Subcutaneous IgG loading achieves favorable outcomes in immunodeficiency
MedWire News: Giving patients newly diagnosed with primary immunodeficiency (PI) a loading dose of subcutaneous immunoglobulin (Ig)G (SCIG) enables them to achieve rapid and sustained stabilization of IgG levels, a prospective, multicenter study shows.
The treatment provided consistent protection against infection and clear improvements in several measures of health-related quality of life (HRQL), particularly in children.
"These data may challenge the existing recommendations of an intravenous loading phase before starting SCIG therapy in previously untreated patients," Michael Borte (University of Leipzig, Germany) and colleagues comment in the Journal of Clinical Oncology.
The SCIG formulation Vivaglobin, a ready-to-use 16% IgG solution, is established as an effective and well-tolerated treatment, allowing flexibility through self-administration at home.

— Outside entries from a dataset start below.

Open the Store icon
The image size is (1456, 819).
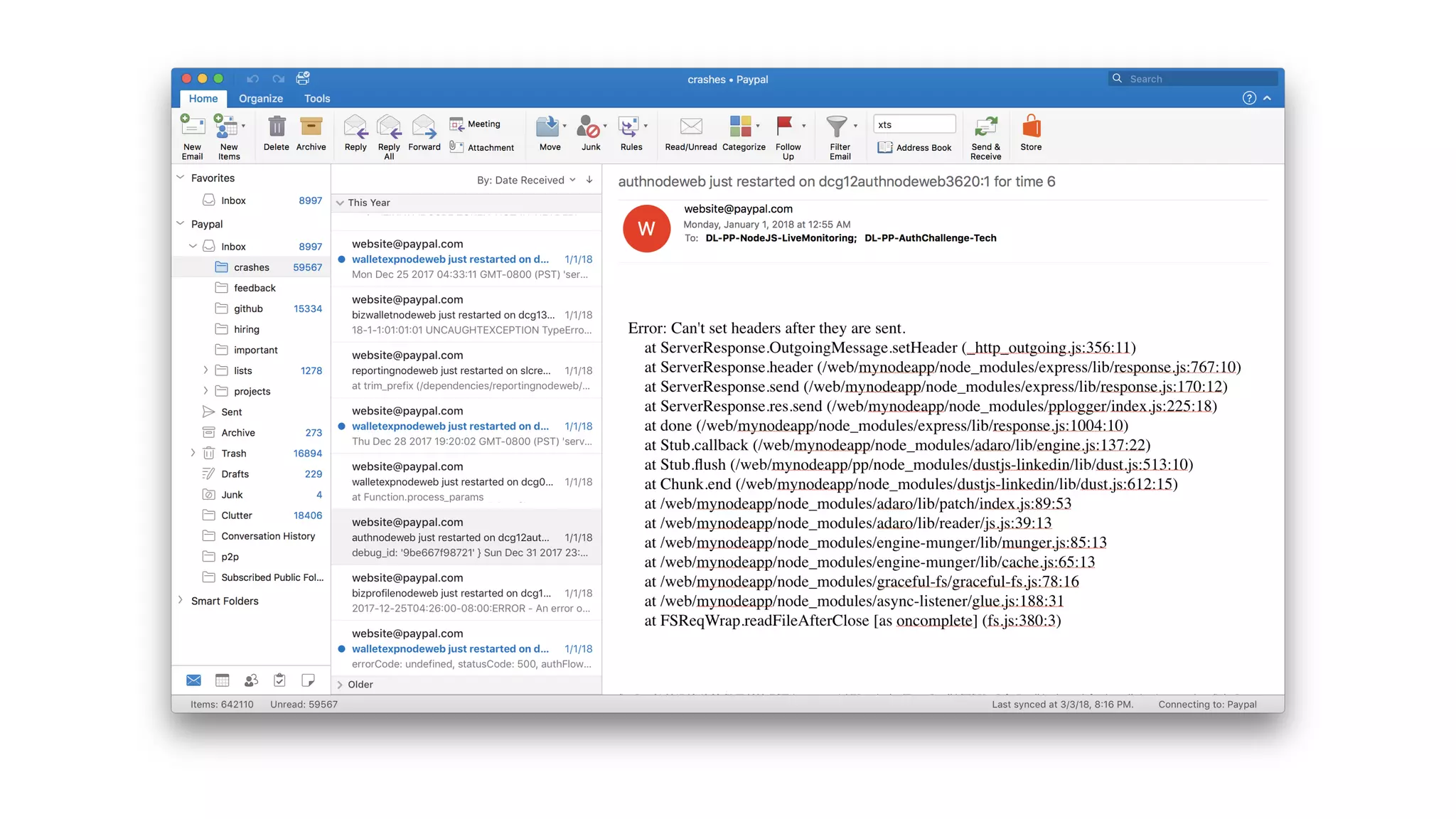click(1031, 128)
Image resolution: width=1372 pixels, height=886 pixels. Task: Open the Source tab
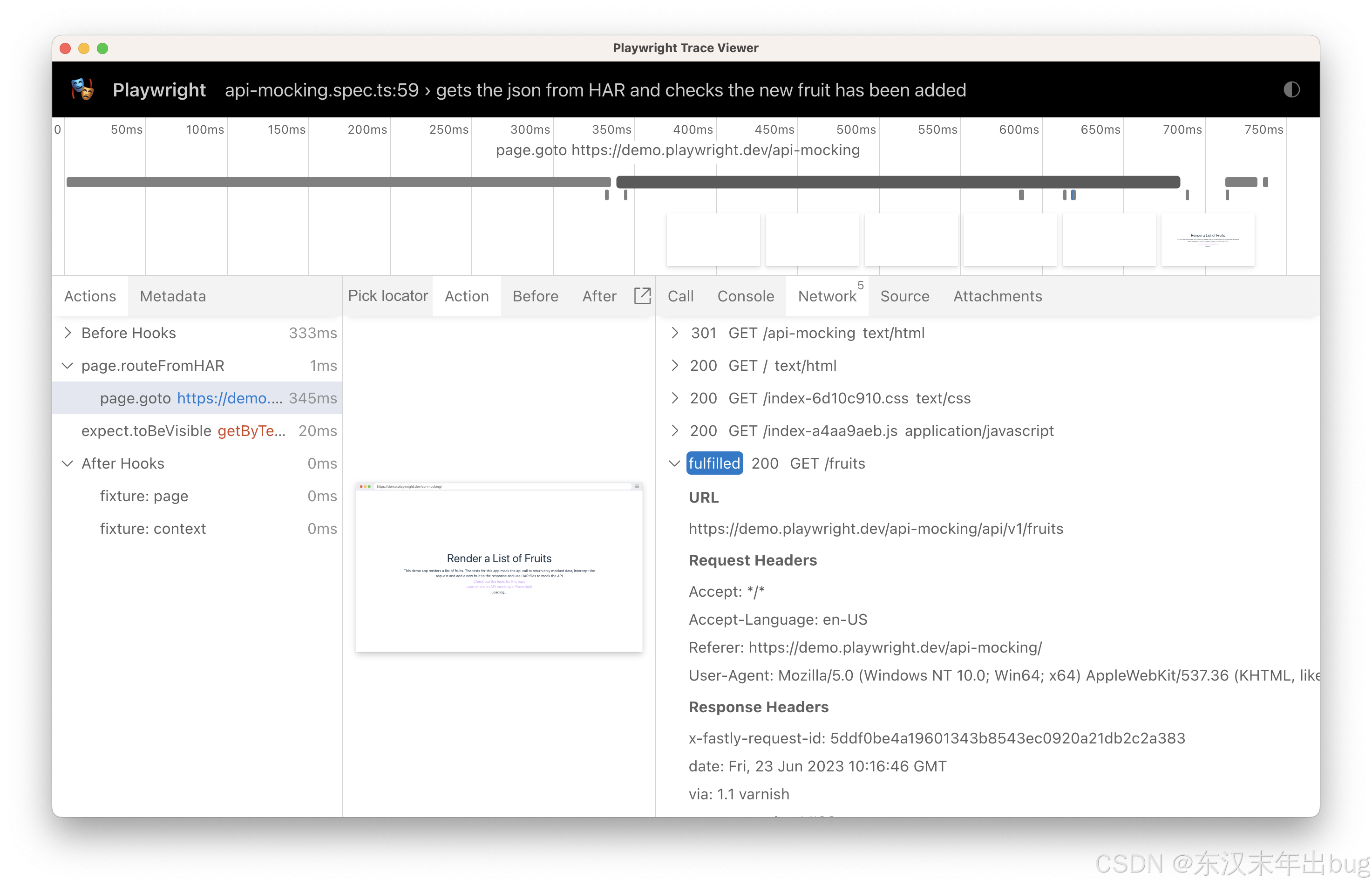[x=904, y=296]
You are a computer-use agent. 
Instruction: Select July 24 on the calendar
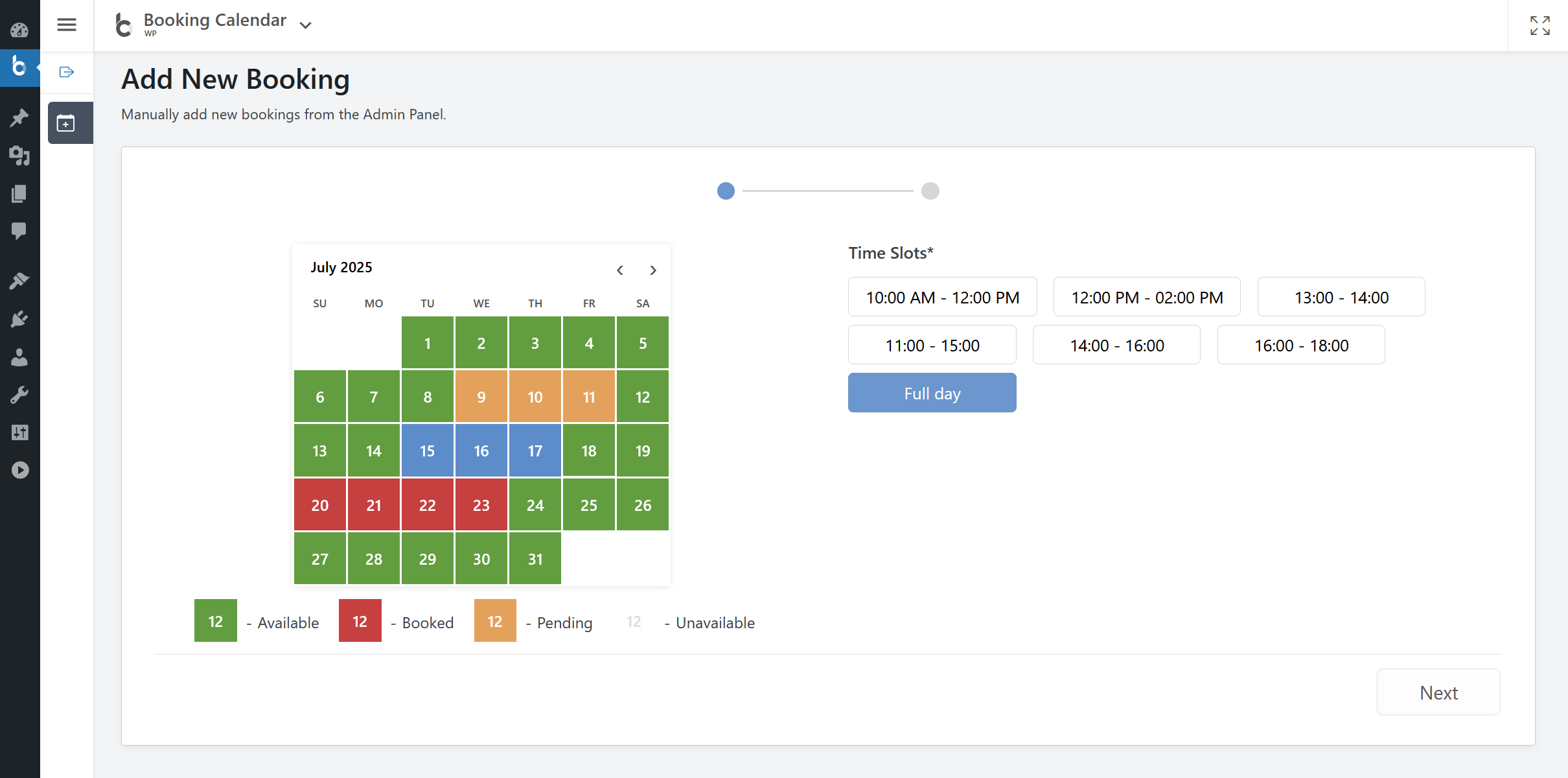click(x=535, y=505)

However, although the relatively stable IgG levels achieved with SCIG avoids drawbacks of intravenously administered IgG (ie, increased risks for adverse events and infections during IgG peaks and troughs) there is a relative delay in achieving therapeutic plasma levels with SCIG alone.
Borte et al initiated a prospective, open-label, multicenter, 6-month study to evaluate a new regimen of initiating IgG therapy with SCIG, involving a short initial period of daily subcutaneous infusions instead of initial intravenous treatment, in 18 previously untreated patients with PI.

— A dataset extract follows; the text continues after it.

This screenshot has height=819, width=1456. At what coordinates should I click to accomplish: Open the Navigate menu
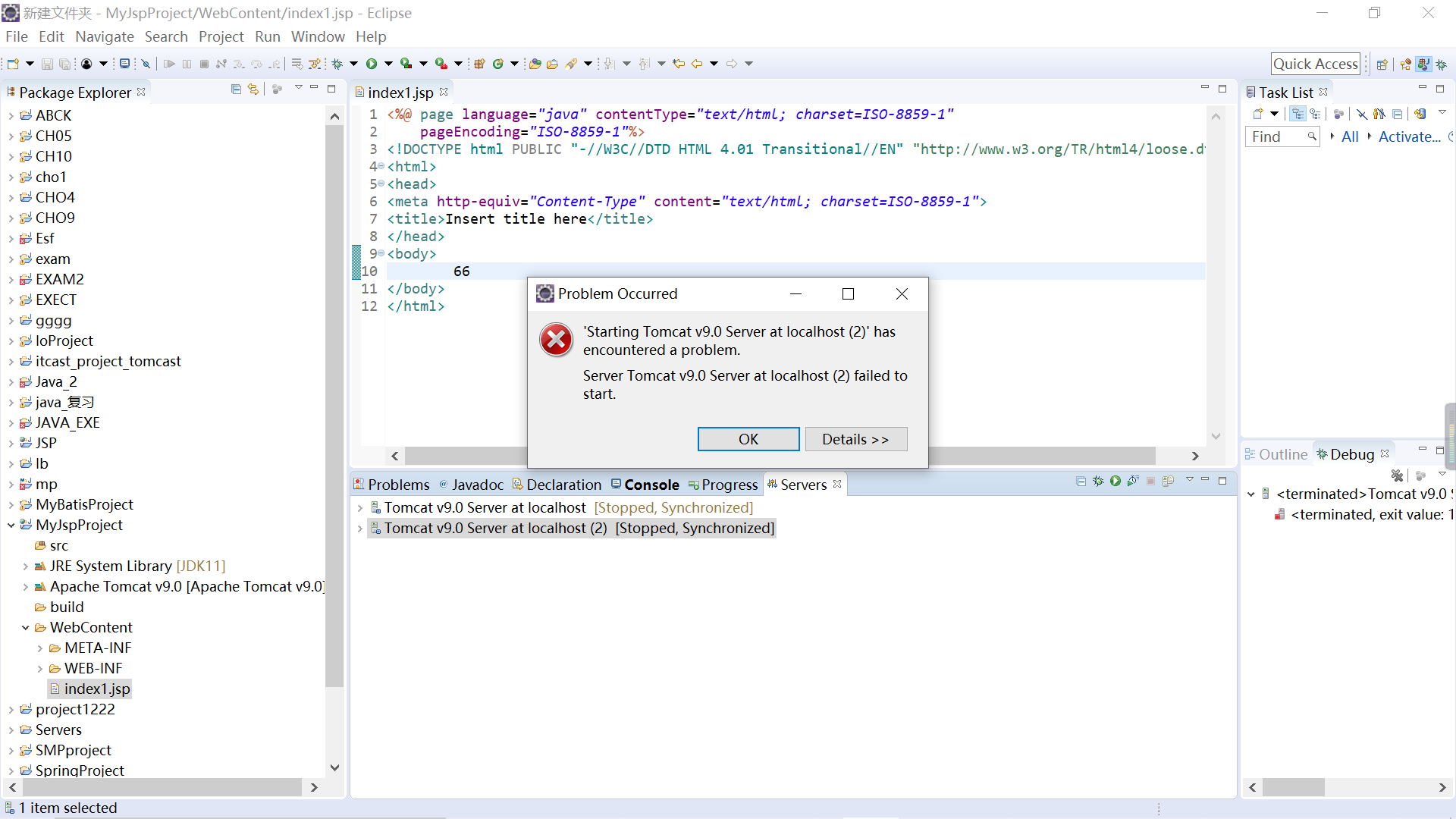click(x=105, y=36)
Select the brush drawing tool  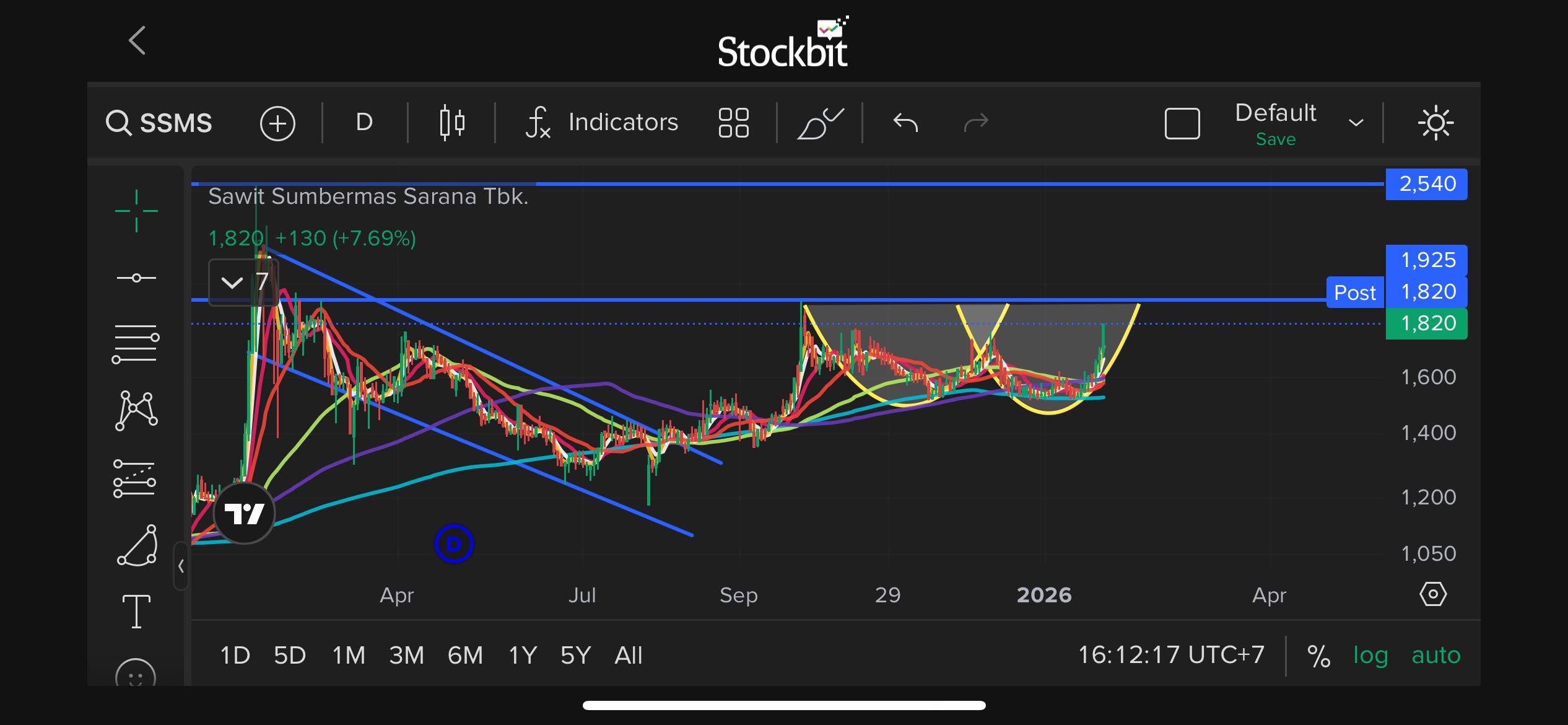tap(137, 545)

In the loading phase, Vivaglobin SCIG at 100 mg/kg was administered daily for 5 consecutive days (total loading dose 500 mg/kg), while during the maintenance phase patients self-infused SCIG 100 mg/kg/week at home.
Borte et al report that 17 (94%) of 18 patients in the intention-to-treat population achieved the primary efficacy endpoint of IgG trough levels of 5 g/L or greater on day 12 after treatment with five daily doses of SCIG.
During the study, 34 infection episodes in 10 of 18 patients were reported, with an annualized rate of 3.95 infections per patient.
Vivaglobin SCIG treatment was well tolerated, with no related serious adverse events (AEs), although 9 (50%) patients had 58 mild AEs considered at least possibly related to Vivaglobin administration (rate 0.105 AEs per infusion).
There were also improvements in several HRQL subscales, with changes being more pronounced in children.
Discussing the findings, Borte et al say Vivaglobin SCIG "provides independence and sense of control to the patient, improves HRQL, and reduces healthcare costs and resource use."
"It is particularly suitable for children because it obviates venous access and allows integration of treatment in school and sport activities," they write.